#### [Description of the task]
Every line of the data that includes "computer" should be copied out.

#### [Stored items]

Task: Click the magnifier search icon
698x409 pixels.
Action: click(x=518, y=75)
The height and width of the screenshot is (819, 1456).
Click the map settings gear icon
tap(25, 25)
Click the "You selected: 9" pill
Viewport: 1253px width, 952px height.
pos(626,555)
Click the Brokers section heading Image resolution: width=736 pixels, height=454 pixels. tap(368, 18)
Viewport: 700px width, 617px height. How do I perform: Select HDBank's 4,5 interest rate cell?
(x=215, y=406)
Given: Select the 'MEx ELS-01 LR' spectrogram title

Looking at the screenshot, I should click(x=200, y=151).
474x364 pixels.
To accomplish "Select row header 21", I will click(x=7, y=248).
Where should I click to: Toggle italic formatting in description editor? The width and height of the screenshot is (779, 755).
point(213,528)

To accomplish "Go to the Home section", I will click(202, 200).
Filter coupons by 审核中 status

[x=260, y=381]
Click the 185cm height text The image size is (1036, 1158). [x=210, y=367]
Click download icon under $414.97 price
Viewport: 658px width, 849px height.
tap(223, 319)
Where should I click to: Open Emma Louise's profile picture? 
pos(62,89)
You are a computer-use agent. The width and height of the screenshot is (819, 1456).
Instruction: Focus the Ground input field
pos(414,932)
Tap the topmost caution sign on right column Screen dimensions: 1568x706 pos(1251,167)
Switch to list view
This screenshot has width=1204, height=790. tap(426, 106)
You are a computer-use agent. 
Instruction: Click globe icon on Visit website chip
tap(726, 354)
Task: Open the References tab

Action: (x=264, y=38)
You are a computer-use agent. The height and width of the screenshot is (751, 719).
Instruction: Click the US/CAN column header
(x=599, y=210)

#### [Answer below]
You are a computer-use agent. The width and height of the screenshot is (819, 1456).
You are a computer-use agent. 
You are a computer-use agent. The height and width of the screenshot is (751, 719).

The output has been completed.